EXTRAIT PRÉSENTÉ —
11On ne peut donc pas soutenir l’idée que la cgpme ait été une émanation des seules droites elles-mêmes en recomposition. Léon Gingembre a su profiter de l’espace laissé libre jusqu’à la création du cnpf en juin 1946. Il a dû alors composer avec lui, non sans difficultés, mais c’est une autre histoire9.
12La création en 1947 du Comité de liaison et d’action des classes moyennes par Roger Millot se fait dans des conditions un peu différentes. Le contexte a changé. Dès 1946 des contacts sont pris entre Roger Millot et Léon Gingembre pour constituer un regroupement des classes moyennes. L’idée n’est pas neuve. Le Comité de liaison et d’action des classes moyennes qui tient son congrès constitutif les 28 et 29 juin 1947, regroupe des organisations comme la cgpme, la cgc, la cftc, des organisations artisanales et les organisations des professions libérales. L’environnement politique est différent avec, après la rupture du tripartisme, l’arrivée des gouvernements de la Troisième Force autour des socialistes, du mrp, des radicaux, de l’ udsr et des modérés. Il y a une « droitisation » de la vie politique française qui a une double conséquence : les partis de droite revendiquent une place à part entière dans la gestion des affaires ; ils se partagent les faveurs des classes moyennes indépendantes. Par ailleurs, si Roger Millot, candidat mrp de l’Yonne aux élections de novembre 1946, engage le même combat en faveur des classes moyennes que Léon Gingembre, les deux hommes n’ont pas toujours les mêmes sensibilités. Le mrp, qui a favorisé la création de ce comité, voit en Léon Gingembre un homme trop à droite. Le comité de Roger Millot qui se proclame « en dehors de tous les partis et au-dessus de toute politique » n’en demeure pas moins proche du mrp pendant que la cgpme a des affinités avec le cnip créé en 1948 par Roger Duchet, comme le montre son soutien au gouvernement Pinay en 1952.
Des affinités idéologiques
13Le non-dit n’exclut pas les prises de position partisanes. Les organisations professionnelles partagent incontestablement avec les formations de droite des affinités idéologiques qui peuvent se résumer à deux combats, la défense des libertés et du libéralisme économique, les réticences pour ne pas dire l’hostilité à la mise en place de l’État-Providence et aux réformes de structures économiques. L’anticommunisme alimente et renforce l’âpreté de ces combats.

QUESTIONS ET EXERCICES —
**1)** Répondez à ces questions sur l'extrait consacré aux classes moyennes :
(a) En quel mois et en quelle année le cnpf a-t-il été créé ?
(b) À quelles dates le Comité de liaison et d'action des classes moyennes a-t-il tenu son congrès constitutif ?
(c) Qui a créé le cnip, et en quelle année ?
**2)** D'après l'extrait consacré aux classes moyennes, autour de quelles forces politiques se forment les gouvernements de la Troisième Force ? Citez-les toutes.
**3)** Rédigez la suite de l'extrait consacré aux classes moyennes après sa dernière phrase.
Vous n'avez pas besoin de ces données.

(Entrées de pointage de mots et d'éléments)
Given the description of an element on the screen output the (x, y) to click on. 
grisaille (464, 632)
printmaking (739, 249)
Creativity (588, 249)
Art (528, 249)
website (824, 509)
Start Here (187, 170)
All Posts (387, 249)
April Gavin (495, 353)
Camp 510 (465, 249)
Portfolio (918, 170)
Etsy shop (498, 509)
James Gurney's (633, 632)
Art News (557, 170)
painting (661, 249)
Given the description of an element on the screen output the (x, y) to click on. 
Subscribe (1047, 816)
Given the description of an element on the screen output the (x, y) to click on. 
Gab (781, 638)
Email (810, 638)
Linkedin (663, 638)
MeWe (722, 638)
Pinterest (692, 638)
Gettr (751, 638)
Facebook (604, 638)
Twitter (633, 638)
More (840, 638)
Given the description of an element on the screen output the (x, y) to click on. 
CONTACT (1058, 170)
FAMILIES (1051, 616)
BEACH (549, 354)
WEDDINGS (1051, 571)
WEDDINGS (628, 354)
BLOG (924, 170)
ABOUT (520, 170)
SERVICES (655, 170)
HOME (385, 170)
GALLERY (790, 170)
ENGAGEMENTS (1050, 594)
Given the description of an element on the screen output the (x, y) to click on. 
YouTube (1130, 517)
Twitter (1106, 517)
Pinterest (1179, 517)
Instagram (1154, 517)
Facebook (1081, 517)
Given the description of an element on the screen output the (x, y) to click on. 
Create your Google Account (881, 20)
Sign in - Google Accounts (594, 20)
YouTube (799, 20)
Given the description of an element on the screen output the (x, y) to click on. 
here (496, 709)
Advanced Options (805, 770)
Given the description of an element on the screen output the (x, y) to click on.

RÉPONSES AUX EXERCICES —
**1)**
(a) En juin 1946.
(b) Les 28 et 29 juin 1947.
(c) Roger Duchet, en 1948.

**2)** Les socialistes, le mrp, les radicaux, l'udsr et les modérés.

**3)**
14L’étude comparée de la presse des organisations professionnelles et de celle des partis de droite confirme ces similitudes. On peut ainsi confronter les articles de la République, journal du prl et ceux des Informations industrielles et commerciales dont le premier numéro parait le 23 mars 1945, et qui est le seul organe de presse patronal après la guerre. François Ceyrac, futur « patron » du cnpf et proche de Léon Gingembre, en est le rédacteur pour les affaires sociales. En 1947, la cgpme préfère avoir son journal autonome avec La Volonté du commerce et d’industrie10. Les similitudes sont évidentes entre celui-ci et La République, organe du prl ou France indépendante, journal du cnip.
15La défense des libertés est au cœur du discours. Dans la République du 20 avril 1946, il est écrit : « Le drapeau de la liberté nous le tiendrons ferme, demain comme hier ; nos principes sont connus, nous reconnaissons à l’État le droit d’être un orienteur et animateur de l’économie, mais nous n’acceptons pas qu’il soit l’État-trust11 ». Le premier mot de la devise du cnip est « Liberté » avant « Autorité et Nation ». L’attachement aux libertés est clairement affirmé aux assemblées des présidents des Chambres de commerce et d’industrie, en particulier le 8 juillet 1944 et en janvier 1948 : « Il faut, disons-le en bref, un large retour vers la liberté », proclame Marcel Cusenier devant Jean Moreau12. C’est aussi le leitmotiv du Comité des classes moyennes. La défense des libertés est l’expression d’une véritable culture libérale, qui a tant de difficultés à s’exprimer dans la culture politique française mais qui n’en est pas moins présente dans les organisations professionnelles. C’est aussi un moyen d’affirmer leur attachement à la démocratie libérale naissante après la période de Vichy et donc de faire oublier des compromissions passées.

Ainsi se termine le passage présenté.